(Dataset excerpts)

———

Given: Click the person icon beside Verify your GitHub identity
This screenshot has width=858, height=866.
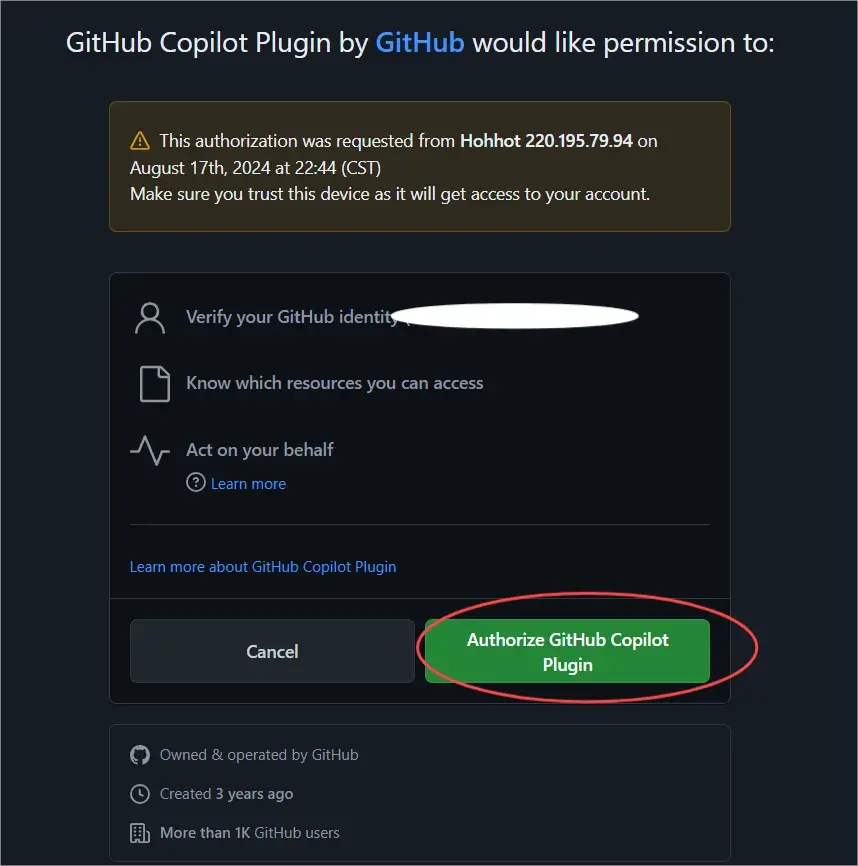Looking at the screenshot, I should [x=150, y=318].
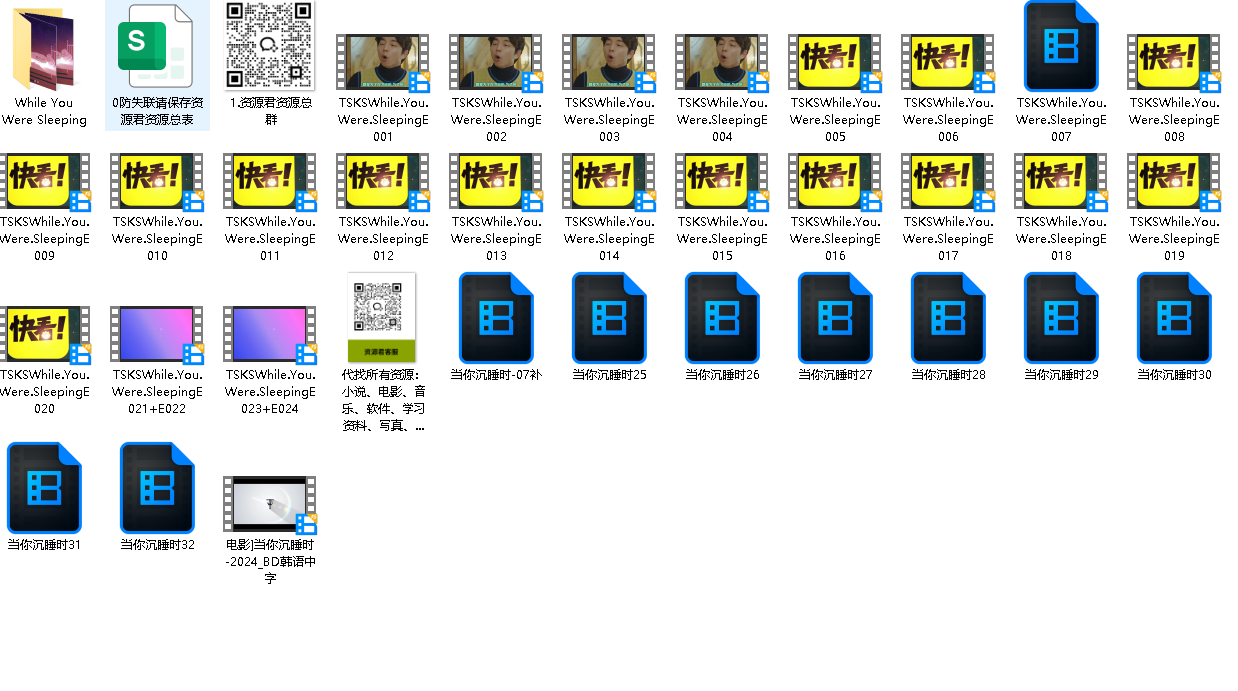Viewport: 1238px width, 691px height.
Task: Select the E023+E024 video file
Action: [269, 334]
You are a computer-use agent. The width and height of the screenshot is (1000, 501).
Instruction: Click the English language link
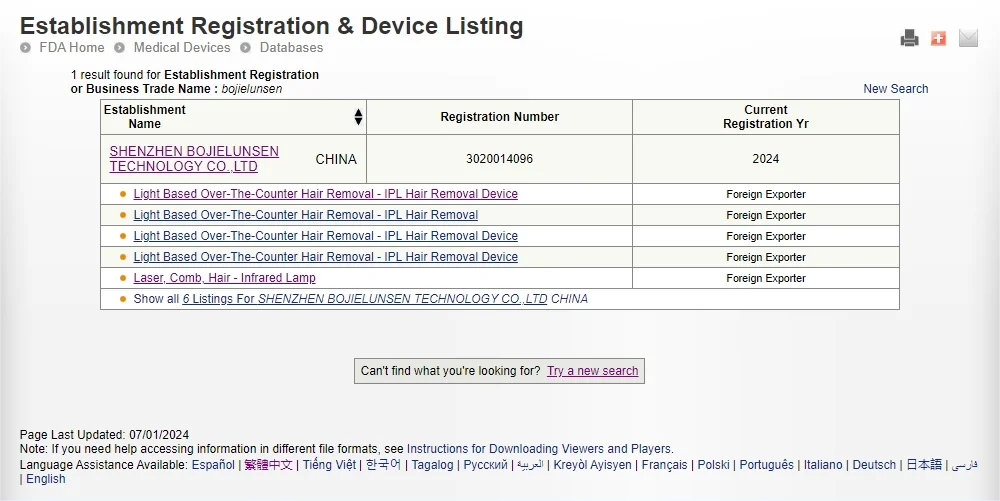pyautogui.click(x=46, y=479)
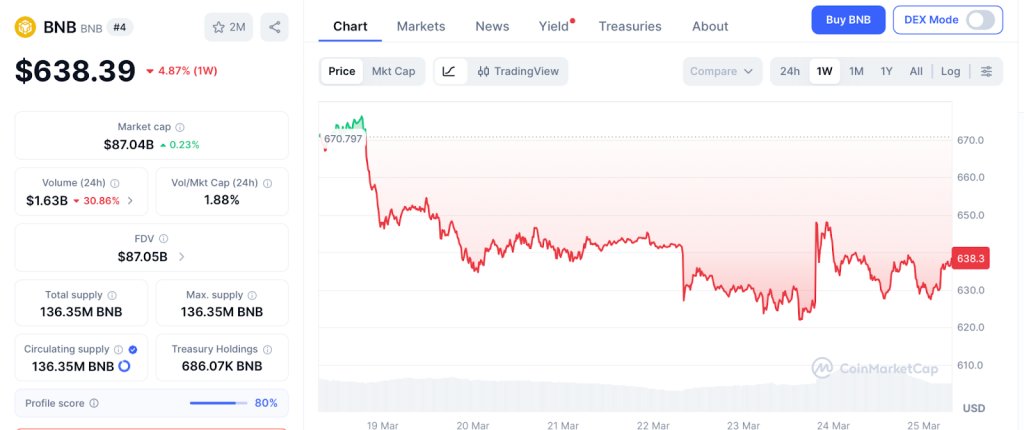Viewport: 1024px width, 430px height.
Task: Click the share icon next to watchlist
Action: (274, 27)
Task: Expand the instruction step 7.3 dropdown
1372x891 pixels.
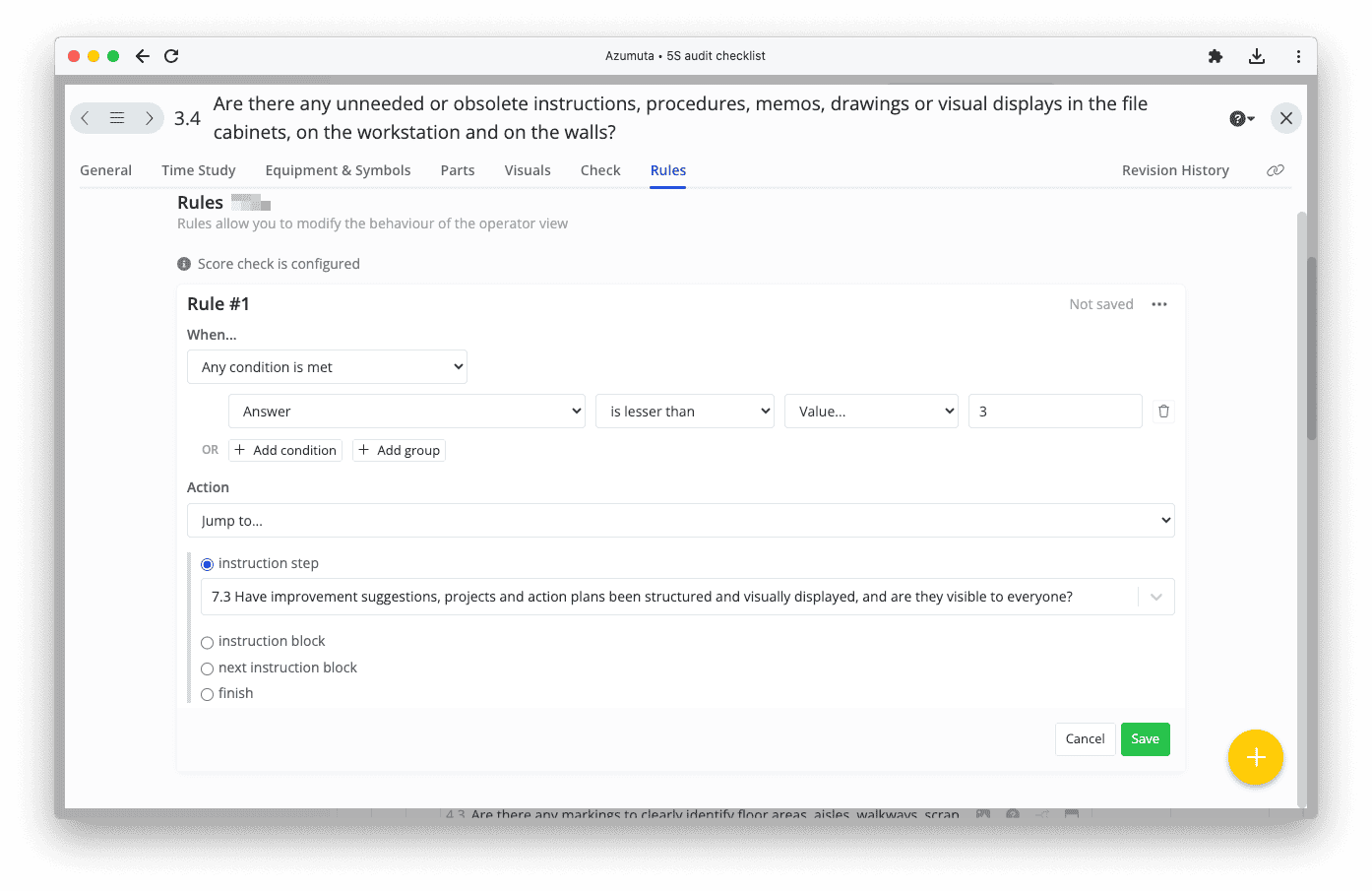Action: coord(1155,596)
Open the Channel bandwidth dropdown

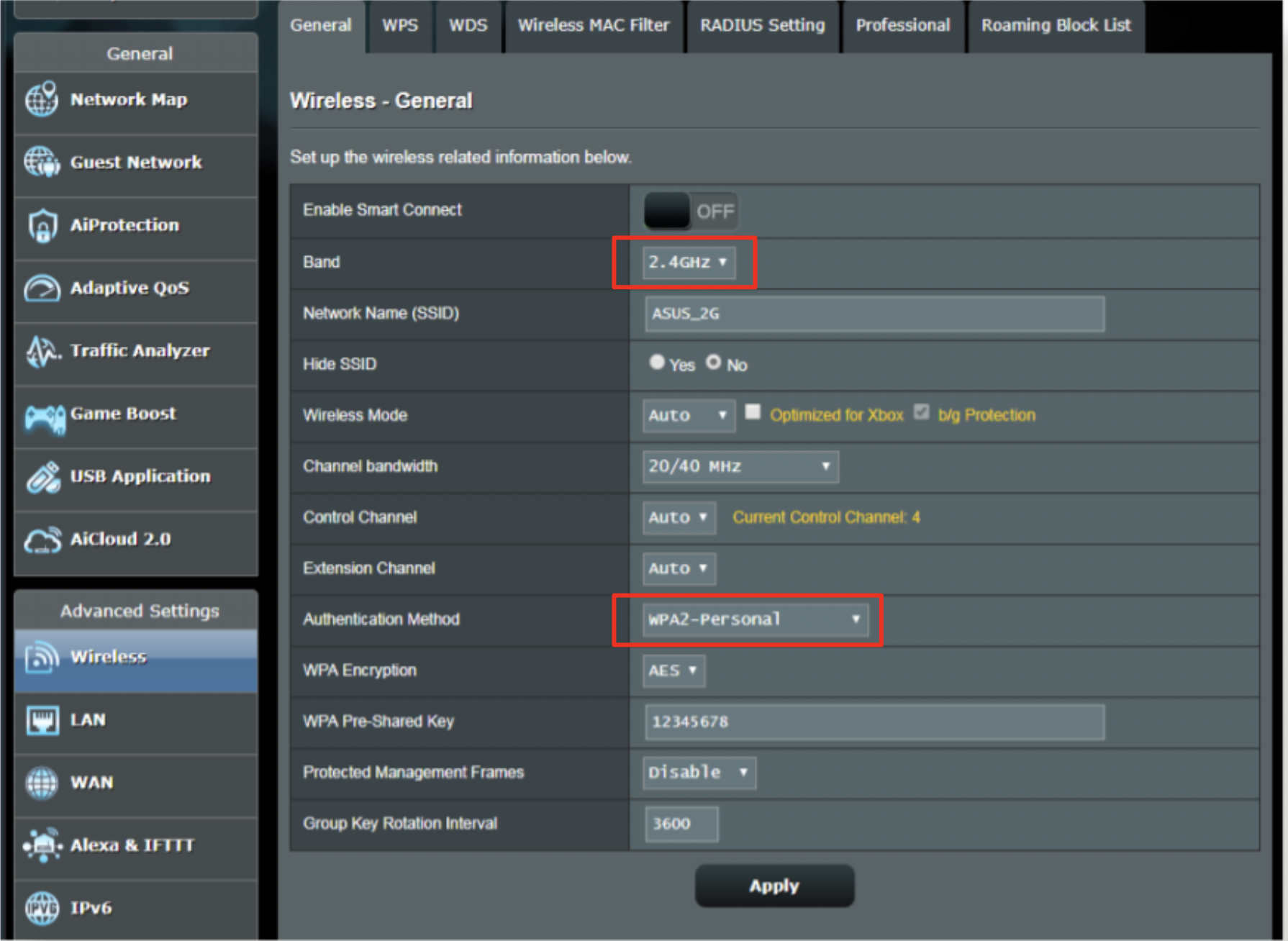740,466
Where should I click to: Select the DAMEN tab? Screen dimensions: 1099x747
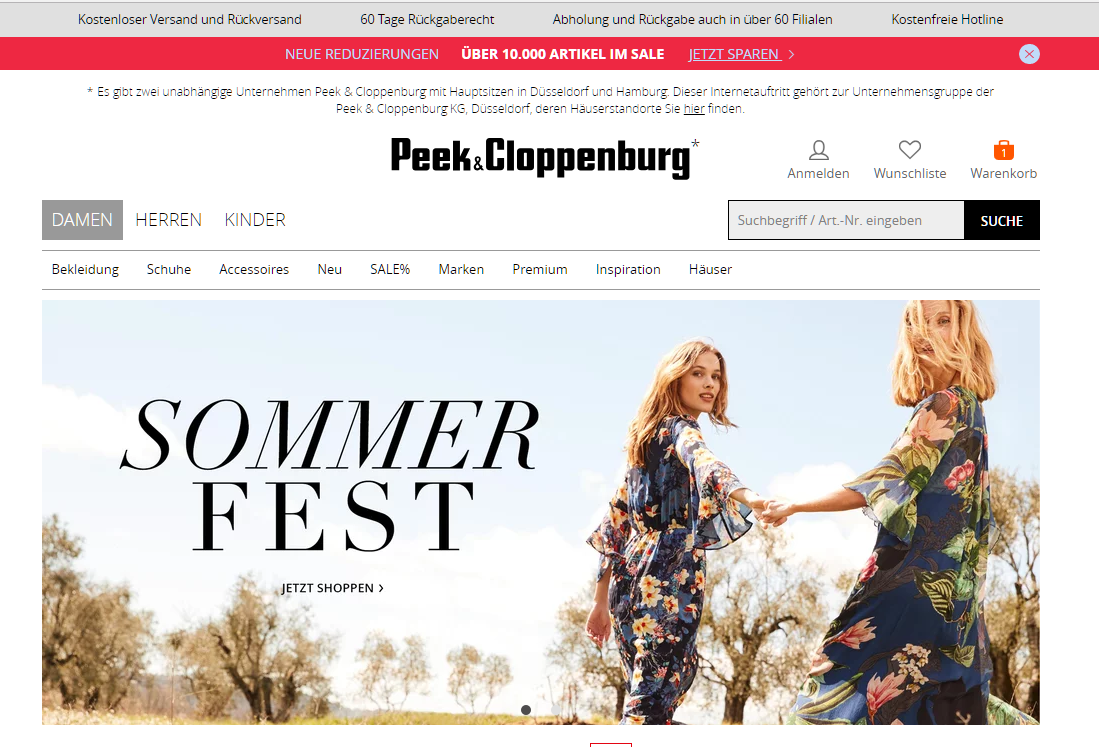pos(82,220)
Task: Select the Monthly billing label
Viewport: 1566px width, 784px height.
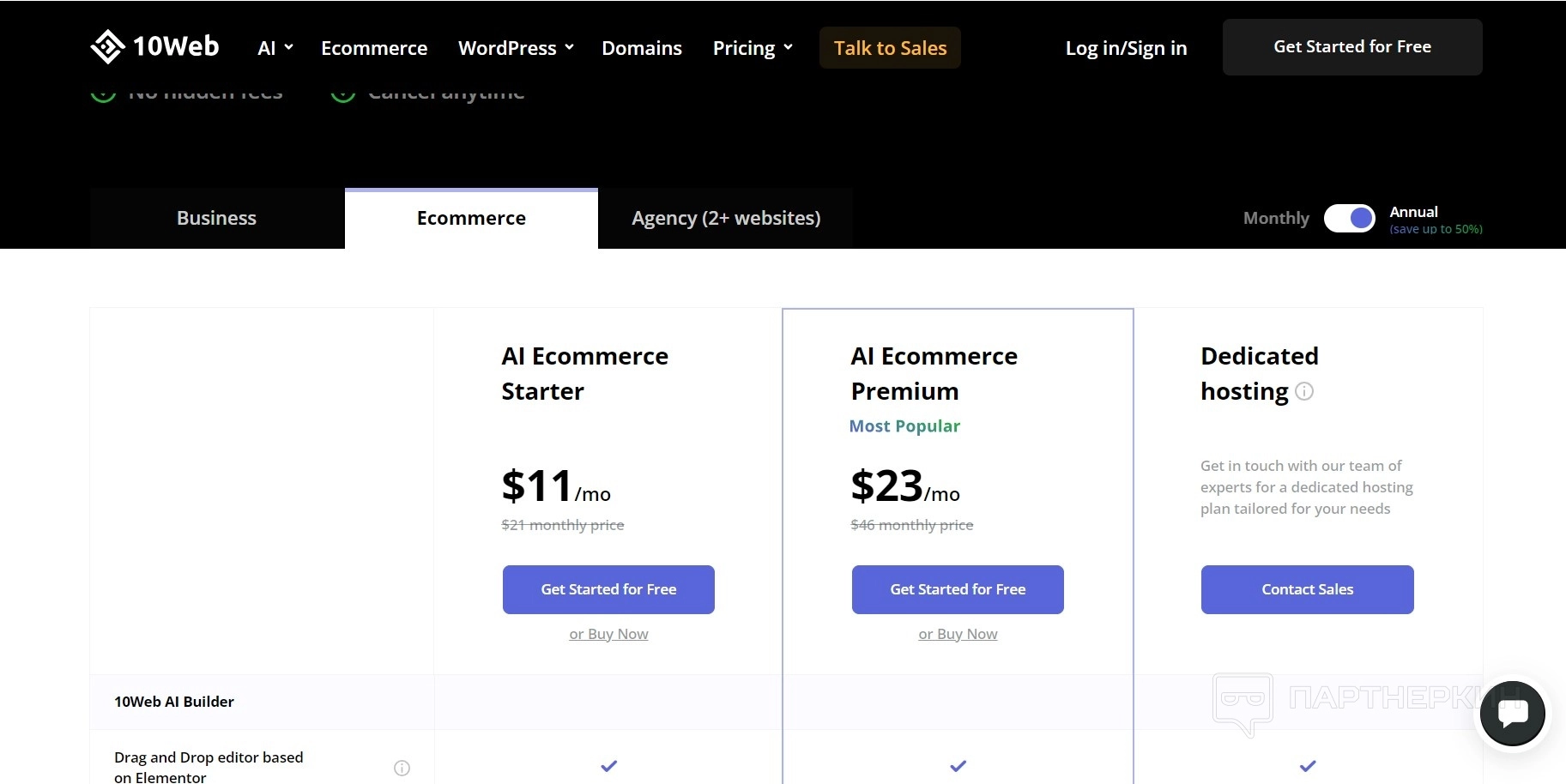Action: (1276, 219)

———

## THE PROBLEM
What you print must match the entries exactly, except that no pictures appear.

## ANSWER SECTION
Given: Click the person icon beside Verify your GitHub identity
This screenshot has width=858, height=866.
Looking at the screenshot, I should [x=150, y=318].
Viewport: 1238px width, 691px height.
Task: Select the E023+E024 video file
Action: [269, 334]
You are a computer-use agent. The width and height of the screenshot is (1000, 501).
Instruction: Click the English language link
pyautogui.click(x=46, y=479)
Viewport: 1024px width, 430px height.
Task: Click the share icon next to watchlist
Action: (274, 27)
Task: Expand the instruction step 7.3 dropdown
1372x891 pixels.
Action: coord(1155,596)
Open the Channel bandwidth dropdown

740,466
Where should I click to: Select the DAMEN tab? Screen dimensions: 1099x747
pos(82,220)
Task: Select the Monthly billing label
Viewport: 1566px width, 784px height.
Action: (1276, 219)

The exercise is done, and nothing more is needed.